- **Material provided**
= = = = = = =

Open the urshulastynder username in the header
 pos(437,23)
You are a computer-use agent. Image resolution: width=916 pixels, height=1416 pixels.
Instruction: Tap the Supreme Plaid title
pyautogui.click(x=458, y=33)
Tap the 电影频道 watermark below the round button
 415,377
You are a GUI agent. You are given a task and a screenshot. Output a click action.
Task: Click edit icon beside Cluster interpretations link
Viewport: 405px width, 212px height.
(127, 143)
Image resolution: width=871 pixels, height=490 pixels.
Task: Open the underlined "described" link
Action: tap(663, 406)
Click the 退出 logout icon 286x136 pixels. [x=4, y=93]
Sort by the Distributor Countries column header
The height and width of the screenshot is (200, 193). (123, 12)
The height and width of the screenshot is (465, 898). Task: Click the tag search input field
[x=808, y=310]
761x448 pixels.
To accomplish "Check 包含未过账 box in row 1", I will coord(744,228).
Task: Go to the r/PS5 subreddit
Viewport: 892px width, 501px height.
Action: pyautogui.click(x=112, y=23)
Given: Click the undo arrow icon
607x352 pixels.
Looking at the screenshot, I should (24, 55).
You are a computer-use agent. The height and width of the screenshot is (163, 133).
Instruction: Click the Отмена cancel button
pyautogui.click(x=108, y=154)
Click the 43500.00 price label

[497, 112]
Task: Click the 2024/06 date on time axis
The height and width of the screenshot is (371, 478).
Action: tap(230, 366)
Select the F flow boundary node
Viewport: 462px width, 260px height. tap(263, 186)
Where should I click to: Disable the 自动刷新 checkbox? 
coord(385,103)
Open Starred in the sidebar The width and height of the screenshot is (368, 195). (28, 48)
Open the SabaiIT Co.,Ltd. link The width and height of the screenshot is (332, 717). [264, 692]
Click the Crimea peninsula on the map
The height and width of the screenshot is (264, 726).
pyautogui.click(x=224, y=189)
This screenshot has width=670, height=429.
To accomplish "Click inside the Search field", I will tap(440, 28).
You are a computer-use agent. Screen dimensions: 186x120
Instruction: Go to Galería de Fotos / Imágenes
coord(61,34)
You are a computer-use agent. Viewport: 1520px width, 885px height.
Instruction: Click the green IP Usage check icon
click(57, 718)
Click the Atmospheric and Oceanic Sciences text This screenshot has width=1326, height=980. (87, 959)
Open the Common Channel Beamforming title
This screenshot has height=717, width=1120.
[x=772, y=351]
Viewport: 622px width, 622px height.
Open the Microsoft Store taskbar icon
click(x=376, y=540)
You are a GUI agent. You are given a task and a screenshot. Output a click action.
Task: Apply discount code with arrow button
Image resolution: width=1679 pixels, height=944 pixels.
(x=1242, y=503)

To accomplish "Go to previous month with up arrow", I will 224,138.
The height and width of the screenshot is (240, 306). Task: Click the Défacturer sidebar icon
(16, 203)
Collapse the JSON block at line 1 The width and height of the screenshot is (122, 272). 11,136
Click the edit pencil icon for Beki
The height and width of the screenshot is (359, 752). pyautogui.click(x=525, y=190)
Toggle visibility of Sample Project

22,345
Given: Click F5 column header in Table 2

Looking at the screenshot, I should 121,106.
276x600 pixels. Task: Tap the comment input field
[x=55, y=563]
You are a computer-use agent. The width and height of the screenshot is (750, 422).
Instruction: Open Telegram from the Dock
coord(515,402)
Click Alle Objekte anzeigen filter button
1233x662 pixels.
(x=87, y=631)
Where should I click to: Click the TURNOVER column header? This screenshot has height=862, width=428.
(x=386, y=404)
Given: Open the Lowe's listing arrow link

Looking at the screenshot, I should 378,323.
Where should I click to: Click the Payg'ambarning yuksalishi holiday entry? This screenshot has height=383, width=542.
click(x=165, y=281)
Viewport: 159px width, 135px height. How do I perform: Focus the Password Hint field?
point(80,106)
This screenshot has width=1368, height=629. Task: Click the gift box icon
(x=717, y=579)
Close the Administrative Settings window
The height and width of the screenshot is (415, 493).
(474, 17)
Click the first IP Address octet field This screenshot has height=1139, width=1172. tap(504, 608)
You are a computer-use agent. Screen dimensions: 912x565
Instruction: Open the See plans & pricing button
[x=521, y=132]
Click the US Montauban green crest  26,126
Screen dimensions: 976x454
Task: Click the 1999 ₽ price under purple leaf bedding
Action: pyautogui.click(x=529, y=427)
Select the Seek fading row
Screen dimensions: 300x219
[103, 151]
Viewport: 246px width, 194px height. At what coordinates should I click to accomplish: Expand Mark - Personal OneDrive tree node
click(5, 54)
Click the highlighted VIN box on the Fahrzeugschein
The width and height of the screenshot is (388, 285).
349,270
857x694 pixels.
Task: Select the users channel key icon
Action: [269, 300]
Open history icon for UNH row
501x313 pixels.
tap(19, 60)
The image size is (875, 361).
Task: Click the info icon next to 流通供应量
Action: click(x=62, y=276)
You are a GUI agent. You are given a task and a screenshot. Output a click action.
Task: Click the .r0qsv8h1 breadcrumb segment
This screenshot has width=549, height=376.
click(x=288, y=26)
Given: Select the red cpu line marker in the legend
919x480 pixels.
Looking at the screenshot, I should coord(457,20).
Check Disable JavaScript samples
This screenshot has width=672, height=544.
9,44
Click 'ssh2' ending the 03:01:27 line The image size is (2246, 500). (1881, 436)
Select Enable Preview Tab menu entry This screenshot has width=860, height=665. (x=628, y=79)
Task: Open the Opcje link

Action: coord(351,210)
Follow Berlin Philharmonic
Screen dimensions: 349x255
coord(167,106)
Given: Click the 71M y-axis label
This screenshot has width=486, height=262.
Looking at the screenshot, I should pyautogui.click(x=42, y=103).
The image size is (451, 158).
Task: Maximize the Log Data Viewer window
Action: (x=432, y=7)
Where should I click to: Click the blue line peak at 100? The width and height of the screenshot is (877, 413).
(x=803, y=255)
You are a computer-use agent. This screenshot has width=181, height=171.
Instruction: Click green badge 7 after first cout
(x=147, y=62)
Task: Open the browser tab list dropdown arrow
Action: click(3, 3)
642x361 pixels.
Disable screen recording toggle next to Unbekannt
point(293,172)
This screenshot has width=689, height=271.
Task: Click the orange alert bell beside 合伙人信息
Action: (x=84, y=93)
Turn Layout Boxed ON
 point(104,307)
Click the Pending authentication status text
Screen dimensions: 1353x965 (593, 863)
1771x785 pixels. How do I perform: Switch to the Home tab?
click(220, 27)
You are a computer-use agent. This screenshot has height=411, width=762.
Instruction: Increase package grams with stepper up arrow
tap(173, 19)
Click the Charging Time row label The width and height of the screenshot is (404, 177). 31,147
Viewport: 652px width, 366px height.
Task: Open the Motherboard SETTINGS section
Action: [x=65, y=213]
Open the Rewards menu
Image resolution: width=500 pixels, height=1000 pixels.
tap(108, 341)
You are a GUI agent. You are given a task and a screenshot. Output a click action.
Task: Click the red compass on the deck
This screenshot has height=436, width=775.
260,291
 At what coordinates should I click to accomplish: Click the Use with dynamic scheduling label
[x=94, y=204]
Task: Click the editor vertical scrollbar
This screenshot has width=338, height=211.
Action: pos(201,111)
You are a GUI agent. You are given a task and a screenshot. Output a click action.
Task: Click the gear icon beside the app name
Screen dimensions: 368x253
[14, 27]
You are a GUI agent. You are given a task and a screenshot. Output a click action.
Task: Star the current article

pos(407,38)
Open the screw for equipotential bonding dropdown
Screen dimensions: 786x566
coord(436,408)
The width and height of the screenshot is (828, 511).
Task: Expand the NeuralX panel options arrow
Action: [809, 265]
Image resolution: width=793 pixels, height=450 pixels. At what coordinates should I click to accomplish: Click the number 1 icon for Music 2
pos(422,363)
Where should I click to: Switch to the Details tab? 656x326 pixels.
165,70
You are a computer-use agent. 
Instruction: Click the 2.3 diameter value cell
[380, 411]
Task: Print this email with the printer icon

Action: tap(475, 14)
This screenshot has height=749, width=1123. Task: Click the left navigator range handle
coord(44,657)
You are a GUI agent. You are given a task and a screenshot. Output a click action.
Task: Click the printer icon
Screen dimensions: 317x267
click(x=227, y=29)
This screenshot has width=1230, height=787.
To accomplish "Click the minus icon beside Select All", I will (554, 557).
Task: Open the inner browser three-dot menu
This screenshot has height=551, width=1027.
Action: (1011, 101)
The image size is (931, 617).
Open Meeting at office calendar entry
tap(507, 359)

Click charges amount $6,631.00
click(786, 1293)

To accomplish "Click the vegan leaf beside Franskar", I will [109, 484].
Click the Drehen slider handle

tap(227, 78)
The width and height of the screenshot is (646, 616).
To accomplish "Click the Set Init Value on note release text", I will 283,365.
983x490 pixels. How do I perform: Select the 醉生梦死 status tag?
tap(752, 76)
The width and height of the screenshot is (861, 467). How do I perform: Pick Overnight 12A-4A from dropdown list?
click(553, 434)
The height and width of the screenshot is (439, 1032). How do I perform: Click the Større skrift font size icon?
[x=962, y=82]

= = = = = = =

- **Exercise**
Output nothing but the lines from the one that contains "The width and height of the screenshot is (861, 467)." through the final line of the entries above, exactly as they appear.

- **Task result**
The width and height of the screenshot is (861, 467). How do I perform: Pick Overnight 12A-4A from dropdown list?
click(553, 434)
The height and width of the screenshot is (439, 1032). How do I perform: Click the Større skrift font size icon?
[x=962, y=82]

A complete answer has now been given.